Despite a warm 2012 January in the U.S., overall January temperatures over the last 15 years have fallen off a cliff - falling at a minus seventeen degrees per century rate
For many in the U.S., this past January was a pleasant weather experience as the recent years' frigid winter temperatures took residence in other parts of the world. Here's a typical winter weather story that other geographical regions have experienced:
"Germany’s no. 1 daily Bild reports on the Killer Cold now paralyzing Europe and Asia, and calls it the worst in 25 years. The cold has hit Eastern Europe especially hard, with temperatures plummeting to -30°C throughout the Ukraine and Poland. So far the cold has claimed 139 lives, with 3 in Germany...In Serbia, over 6 feet of snow have fallen over the last few weeks. In Turkey heavy snows have have blanketed much of the country...new cold record had been set in Finland: minus 39°C was recorded in Northern Finland....In the Urals and Siberia, the temperature fell to -40C while in the capital of Kazakhstan, Astana, a forecaster told Interfax-Kazakhstan news agency the wind-chill factor meant the real temperature was down to -52C..."
Fortunately, the continental U.S. was spared that awful winter weather this January.
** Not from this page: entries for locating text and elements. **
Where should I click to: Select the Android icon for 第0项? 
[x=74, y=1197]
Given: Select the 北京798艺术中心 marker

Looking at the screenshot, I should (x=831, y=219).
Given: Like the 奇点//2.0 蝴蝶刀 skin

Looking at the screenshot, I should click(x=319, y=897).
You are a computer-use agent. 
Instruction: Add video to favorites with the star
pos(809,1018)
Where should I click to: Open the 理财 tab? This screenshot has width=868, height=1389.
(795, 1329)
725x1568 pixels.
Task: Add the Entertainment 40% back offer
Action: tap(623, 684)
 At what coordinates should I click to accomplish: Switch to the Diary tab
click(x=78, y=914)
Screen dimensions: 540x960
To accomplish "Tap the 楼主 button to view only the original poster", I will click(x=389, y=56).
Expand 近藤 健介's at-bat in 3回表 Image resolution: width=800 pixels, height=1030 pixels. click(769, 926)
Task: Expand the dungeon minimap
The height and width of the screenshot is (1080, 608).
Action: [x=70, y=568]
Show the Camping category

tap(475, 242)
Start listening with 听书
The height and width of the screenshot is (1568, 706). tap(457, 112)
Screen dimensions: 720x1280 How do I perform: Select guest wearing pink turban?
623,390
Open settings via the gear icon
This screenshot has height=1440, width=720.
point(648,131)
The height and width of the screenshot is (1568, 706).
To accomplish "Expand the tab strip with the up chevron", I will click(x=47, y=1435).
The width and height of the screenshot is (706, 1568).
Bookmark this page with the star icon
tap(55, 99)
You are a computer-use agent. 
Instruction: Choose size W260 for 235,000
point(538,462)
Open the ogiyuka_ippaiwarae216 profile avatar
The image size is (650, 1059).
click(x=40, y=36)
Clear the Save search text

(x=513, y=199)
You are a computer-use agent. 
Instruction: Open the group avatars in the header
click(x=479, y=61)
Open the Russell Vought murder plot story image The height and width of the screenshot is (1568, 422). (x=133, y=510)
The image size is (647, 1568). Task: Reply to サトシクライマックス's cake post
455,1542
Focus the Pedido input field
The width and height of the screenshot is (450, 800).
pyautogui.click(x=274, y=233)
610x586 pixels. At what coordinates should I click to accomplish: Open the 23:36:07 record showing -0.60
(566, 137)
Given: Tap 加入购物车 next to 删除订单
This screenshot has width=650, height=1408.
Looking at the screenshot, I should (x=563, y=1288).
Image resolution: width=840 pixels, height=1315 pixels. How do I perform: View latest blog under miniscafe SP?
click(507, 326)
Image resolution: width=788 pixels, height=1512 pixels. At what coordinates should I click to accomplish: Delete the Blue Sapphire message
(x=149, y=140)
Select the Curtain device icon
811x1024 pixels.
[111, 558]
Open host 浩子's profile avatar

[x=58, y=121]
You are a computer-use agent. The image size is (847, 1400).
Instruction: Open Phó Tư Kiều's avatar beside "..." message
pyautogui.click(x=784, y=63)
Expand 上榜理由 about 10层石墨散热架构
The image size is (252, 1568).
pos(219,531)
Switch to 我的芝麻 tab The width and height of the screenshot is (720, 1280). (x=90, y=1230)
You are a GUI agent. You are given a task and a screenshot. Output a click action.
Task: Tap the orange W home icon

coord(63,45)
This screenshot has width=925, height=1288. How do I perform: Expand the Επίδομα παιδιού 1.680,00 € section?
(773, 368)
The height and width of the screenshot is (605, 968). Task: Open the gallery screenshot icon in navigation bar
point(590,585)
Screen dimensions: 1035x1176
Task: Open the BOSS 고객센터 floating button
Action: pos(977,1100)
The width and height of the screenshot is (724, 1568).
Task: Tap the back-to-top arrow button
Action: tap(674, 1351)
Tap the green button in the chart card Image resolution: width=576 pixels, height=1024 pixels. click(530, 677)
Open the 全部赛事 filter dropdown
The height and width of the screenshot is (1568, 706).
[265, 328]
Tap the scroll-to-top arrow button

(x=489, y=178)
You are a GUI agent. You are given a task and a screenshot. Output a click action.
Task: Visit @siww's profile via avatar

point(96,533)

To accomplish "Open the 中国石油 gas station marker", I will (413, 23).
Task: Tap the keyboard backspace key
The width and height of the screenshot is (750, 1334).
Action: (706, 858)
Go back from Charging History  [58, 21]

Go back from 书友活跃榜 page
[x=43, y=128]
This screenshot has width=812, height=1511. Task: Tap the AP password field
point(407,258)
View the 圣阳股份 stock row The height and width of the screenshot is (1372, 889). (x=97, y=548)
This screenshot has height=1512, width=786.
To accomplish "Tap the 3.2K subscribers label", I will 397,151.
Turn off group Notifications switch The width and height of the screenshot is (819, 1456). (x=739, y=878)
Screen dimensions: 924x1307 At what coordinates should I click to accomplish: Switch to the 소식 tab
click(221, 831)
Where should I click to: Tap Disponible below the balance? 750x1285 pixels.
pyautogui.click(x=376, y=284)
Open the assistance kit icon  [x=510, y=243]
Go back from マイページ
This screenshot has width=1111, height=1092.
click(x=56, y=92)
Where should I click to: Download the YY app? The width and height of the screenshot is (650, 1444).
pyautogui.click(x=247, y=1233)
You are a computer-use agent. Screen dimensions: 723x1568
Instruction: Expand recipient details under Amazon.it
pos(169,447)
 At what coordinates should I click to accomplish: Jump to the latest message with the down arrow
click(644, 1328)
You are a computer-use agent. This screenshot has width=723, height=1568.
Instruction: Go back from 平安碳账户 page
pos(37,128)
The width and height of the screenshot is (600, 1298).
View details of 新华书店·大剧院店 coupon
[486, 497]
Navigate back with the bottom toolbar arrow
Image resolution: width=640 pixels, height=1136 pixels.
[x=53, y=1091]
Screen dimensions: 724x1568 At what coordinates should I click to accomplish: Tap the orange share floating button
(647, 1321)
But as the above chart shows, our warm January did not do too much to change the long-term cooling that the month of January has brought us - that 'January month' cooling trend (blue arrow) is still in a spectacular double-digit per century rate decline.
When all months are included (not just January), the U.S. has experienced a cooling trend contrary to all "consensus" CO2-based climate predictions; this second chart shows the moving 12-month period over the last 15 years (180 months) through January 2012.
The 15-year period ending in January was the 5th warmest in the past 15 years; for all January months on record, it was the 4th warmest since 1895.